• **EXTRAIT DU DOCUMENT**
REPRÉSENTATIONS DES PARTIES

[50]        Les parties ont présenté leurs arguments respectifs et discuté de certaines décisions[30].

ANALYSE ET MOTIFS

[51]        Récemment, la Cour d’appel[31] rappelait le fardeau de preuve qu’une partie plaignante doit rencontrer en matière disciplinaire :

« [66] Il est bien établi que le fardeau de preuve en matière criminelle ne s’applique pas en matière civile. Il est tout aussi clair qu’il n’existe pas de fardeau intermédiaire entre la preuve prépondérante et la preuve hors de tout doute raisonnable, peu importe le « sérieux » de l’affaire. La Cour suprême du Canada, dans l’arrêt F.H. c. McDougall, a explicitement rejeté les approches préconisant une norme de preuve variable selon la gravité des allégations ou de leurs conséquences.

[67] Cependant, la preuve doit toujours être claire et convaincante pour satisfaire au critère de la prépondérance des probabilités. Comme démontré plus haut, le Conseil avait bien à l’esprit cette norme et la proposition des juges majoritaires qui soutient le contraire est, avec égards, injustifiée.

[68] Comme le rappelle la Cour suprême, « aussi difficile que puisse être sa tâche, le juge doit trancher. Lorsqu’un juge consciencieux ajoute foi à la thèse du demandeur, il faut tenir pour acquis que la preuve était, à ses yeux, suffisamment claire et convaincante pour conclure au respect du critère de la prépondérance des probabilités ».

[52]        Le comité doit maintenant déterminer si la preuve présentée par la plaignante est suffisamment claire et convaincante pour trouver l’intimé coupable sous chacun des quatre chefs portés contre lui, invoquant au soutien les dispositions suivantes :

Loi sur la distribution des produits et services financiers (RLRQ, c. D-9.2)

16.  Un représentant est tenu d’agir avec honnêteté et loyauté dans ses relations avec ses clients.

Il doit agir avec compétence et professionnalisme.

Code de déontologie de la Chambre de la sécurité financière (RLRQ, c. D-9.2, r.3)

6. La conduite du représentant doit être empreinte de dignité, de discrétion, d’objectivité et de modération.

18. Le représentant doit, dans l’exercice de ses activités, sauvegarder en tout temps son indépendance et éviter toute situation où il serait en conflit d’intérêts.

• **ENREGISTREMENTS FOURNIS**
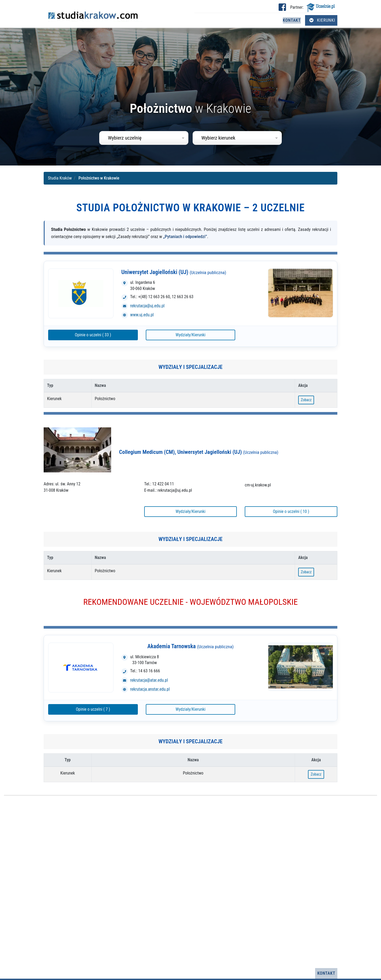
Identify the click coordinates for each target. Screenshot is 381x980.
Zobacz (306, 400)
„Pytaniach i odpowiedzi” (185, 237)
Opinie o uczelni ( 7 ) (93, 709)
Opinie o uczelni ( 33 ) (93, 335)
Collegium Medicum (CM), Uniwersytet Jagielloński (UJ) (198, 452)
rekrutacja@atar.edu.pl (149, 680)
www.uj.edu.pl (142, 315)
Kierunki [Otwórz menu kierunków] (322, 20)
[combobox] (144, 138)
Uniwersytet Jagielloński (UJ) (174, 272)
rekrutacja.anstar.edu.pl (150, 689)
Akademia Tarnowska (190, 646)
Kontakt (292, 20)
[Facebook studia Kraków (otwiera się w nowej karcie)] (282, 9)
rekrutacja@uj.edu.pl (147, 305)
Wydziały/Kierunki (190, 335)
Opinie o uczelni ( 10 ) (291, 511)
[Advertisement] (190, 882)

==

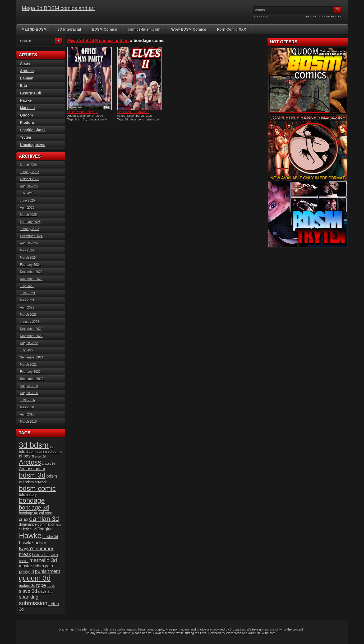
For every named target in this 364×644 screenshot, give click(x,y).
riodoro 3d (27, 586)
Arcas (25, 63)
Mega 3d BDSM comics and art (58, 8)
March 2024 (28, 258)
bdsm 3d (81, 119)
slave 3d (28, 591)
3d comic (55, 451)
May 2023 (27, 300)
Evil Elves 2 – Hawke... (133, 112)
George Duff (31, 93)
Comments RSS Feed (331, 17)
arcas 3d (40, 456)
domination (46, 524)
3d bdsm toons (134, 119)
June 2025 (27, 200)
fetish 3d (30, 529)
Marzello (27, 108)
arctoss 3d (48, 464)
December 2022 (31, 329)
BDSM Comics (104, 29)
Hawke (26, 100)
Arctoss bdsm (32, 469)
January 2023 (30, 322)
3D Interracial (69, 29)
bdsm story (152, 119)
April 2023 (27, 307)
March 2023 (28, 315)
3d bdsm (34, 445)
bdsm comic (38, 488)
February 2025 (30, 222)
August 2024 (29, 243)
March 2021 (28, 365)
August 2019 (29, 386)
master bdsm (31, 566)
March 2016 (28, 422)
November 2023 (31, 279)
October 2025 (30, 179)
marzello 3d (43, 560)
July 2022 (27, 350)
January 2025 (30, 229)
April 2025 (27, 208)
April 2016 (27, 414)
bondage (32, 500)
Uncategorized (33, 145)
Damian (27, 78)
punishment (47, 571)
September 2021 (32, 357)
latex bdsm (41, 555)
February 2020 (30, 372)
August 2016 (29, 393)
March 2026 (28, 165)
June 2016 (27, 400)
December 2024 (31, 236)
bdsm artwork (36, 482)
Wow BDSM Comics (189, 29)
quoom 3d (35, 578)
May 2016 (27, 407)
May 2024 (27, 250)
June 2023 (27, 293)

• **CONSIGNE A**
Répondez aux questions suivantes à partir de l'extrait sur le fardeau de preuve en matière disciplinaire :
(i) Dans quel arrêt la Cour suprême du Canada a-t-elle rejeté une norme de preuve variable selon la gravité des allégations ?
(ii) Combien de chefs sont portés contre l'intimé ?
(iii) D'après l'article 6 du Code de déontologie de la Chambre de la sécurité financière, de quoi la conduite du représentant doit-elle être empreinte ?
• **CONSIGNE B**
Extrayez à l'identique, parmi les enregistrements, toutes les lignes depuis celle qui contient « November 2023 (31, 279) » jusqu'à celle qui contient « June 2023 (27, 293) », ces deux lignes incluses.
Le texte et les enregistrements constituent deux ensembles de matériaux indépendants l'un de l'autre.

• **RÉPONSE ATTENDUE A**
(i) F.H. c. McDougall.
(ii) Quatre.
(iii) De dignité, de discrétion, d'objectivité et de modération.

• **RÉPONSE ATTENDUE B**
November 2023 (31, 279)
October 2025 (30, 179)
marzello 3d (43, 560)
July 2022 (27, 350)
January 2025 (30, 229)
April 2025 (27, 208)
April 2016 (27, 414)
bondage (32, 500)
Uncategorized (33, 145)
Damian (27, 78)
punishment (47, 571)
September 2021 (32, 357)
latex bdsm (41, 555)
February 2020 (30, 372)
August 2016 (29, 393)
March 2026 (28, 165)
June 2016 (27, 400)
December 2024 (31, 236)
bdsm artwork (36, 482)
Wow BDSM Comics (189, 29)
quoom 3d (35, 578)
May 2016 (27, 407)
May 2024 (27, 250)
June 2023 (27, 293)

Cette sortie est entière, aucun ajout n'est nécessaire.